§ **TASK ITEM**
Where an entry below contains an image, skip the image and reproduce the rest exactly.

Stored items
────────────────────────────────────────

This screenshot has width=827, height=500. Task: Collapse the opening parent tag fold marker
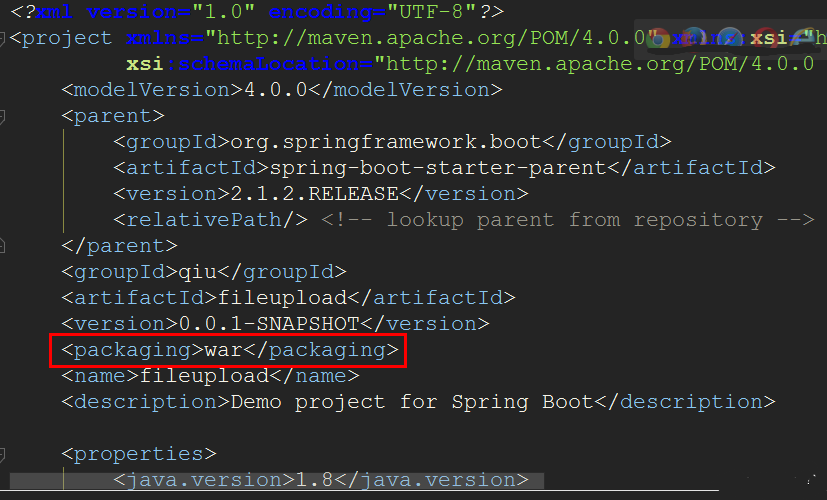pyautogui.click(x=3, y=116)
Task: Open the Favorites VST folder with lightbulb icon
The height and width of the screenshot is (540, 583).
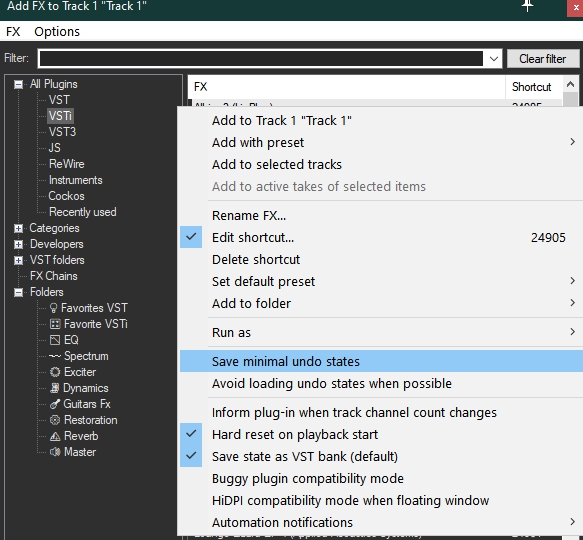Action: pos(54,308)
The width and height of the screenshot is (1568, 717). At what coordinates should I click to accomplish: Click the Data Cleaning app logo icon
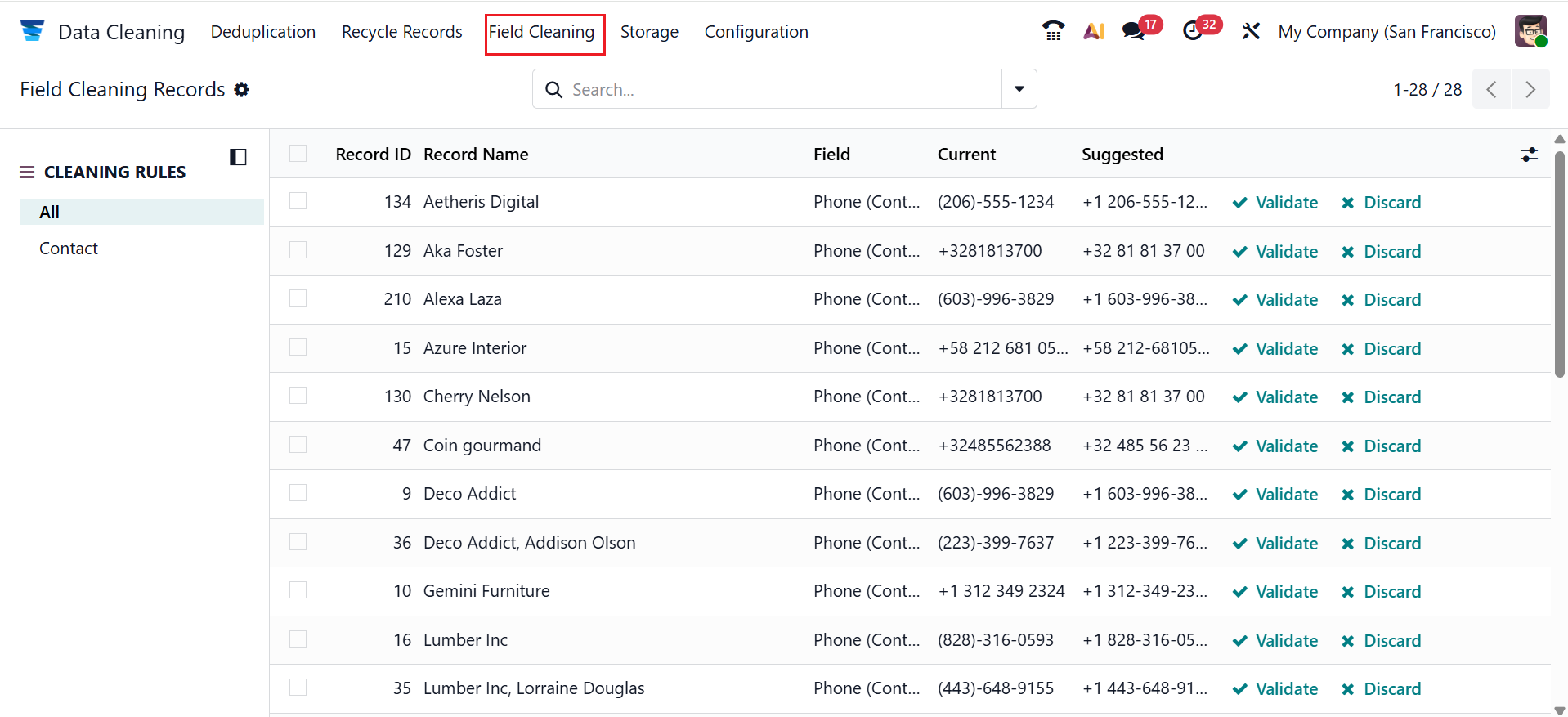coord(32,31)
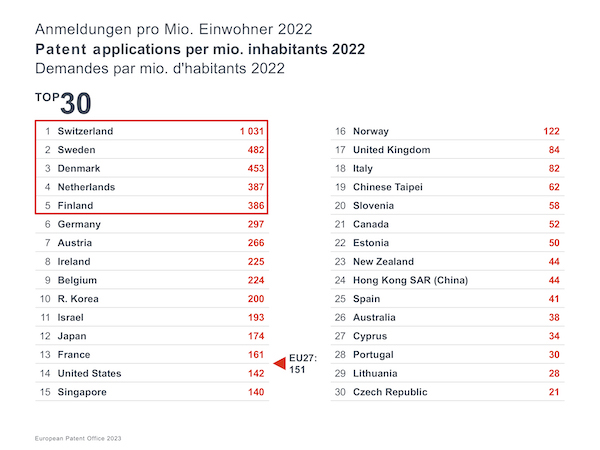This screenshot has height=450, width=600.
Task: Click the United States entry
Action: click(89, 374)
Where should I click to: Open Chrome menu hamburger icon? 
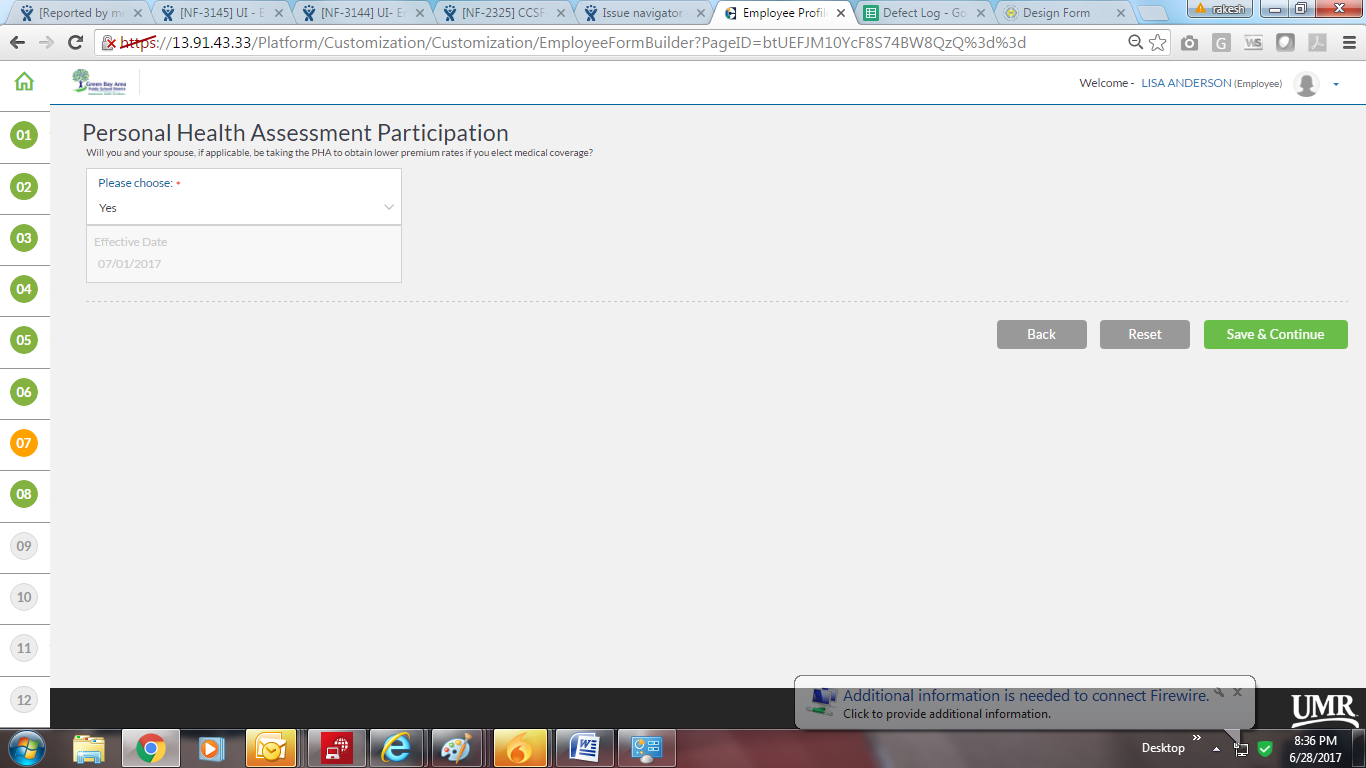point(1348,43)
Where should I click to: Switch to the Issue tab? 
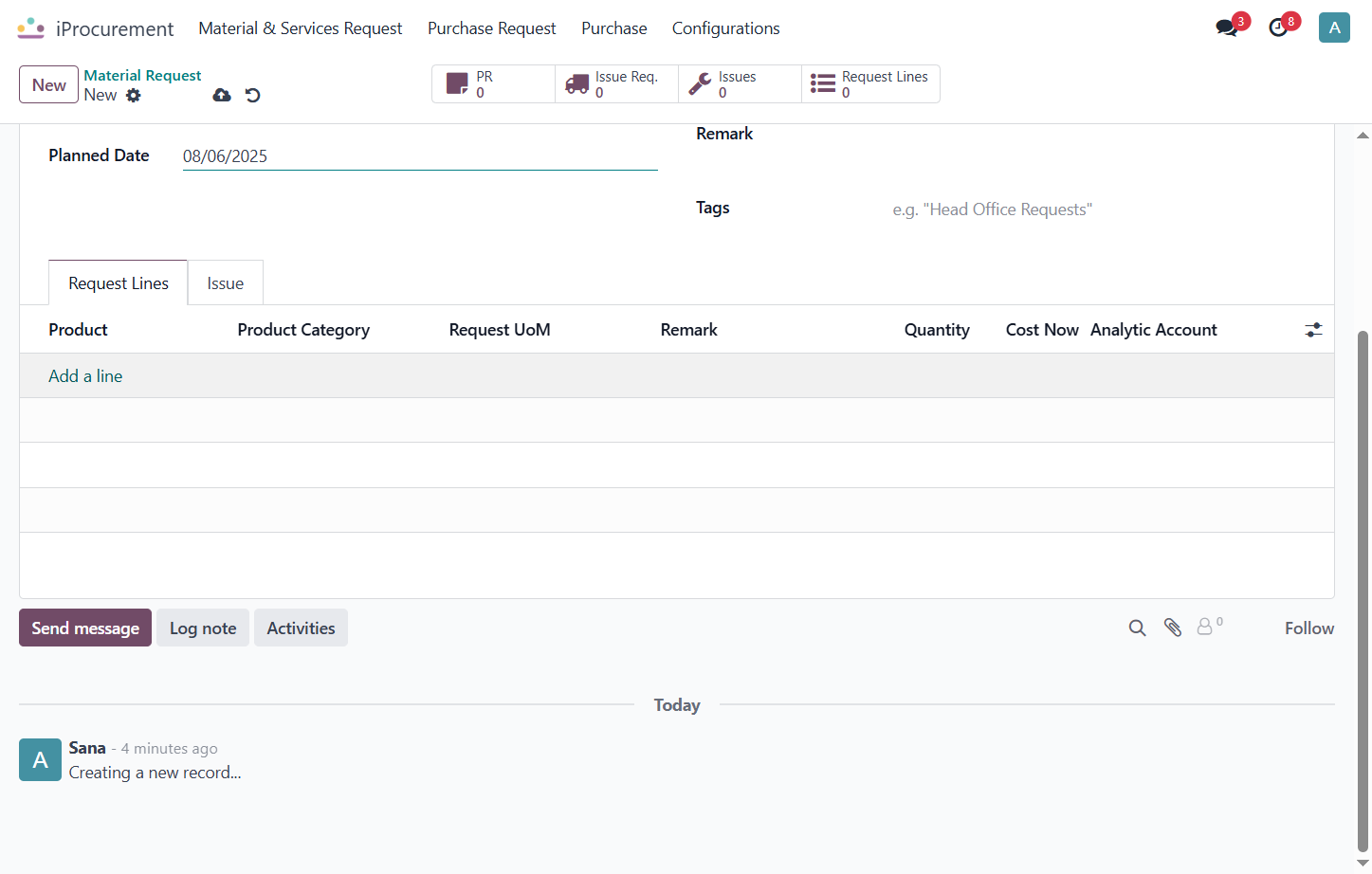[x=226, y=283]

────────────────────────────────────────

§ **RESULT OF THE EXERCISE**
This screenshot has width=827, height=500. Task: Collapse the opening parent tag fold marker
pyautogui.click(x=3, y=116)
Task: Open the Favorites VST folder with lightbulb icon
The height and width of the screenshot is (540, 583).
Action: pos(54,308)
The width and height of the screenshot is (1568, 717). At what coordinates should I click to accomplish: Click the Data Cleaning app logo icon
coord(32,31)
This screenshot has height=450, width=600.
Task: Click the United States entry
Action: click(89, 374)
Where should I click to: Open Chrome menu hamburger icon? 
point(1348,43)
Where should I click to: Switch to the Issue tab? 
[x=226, y=283]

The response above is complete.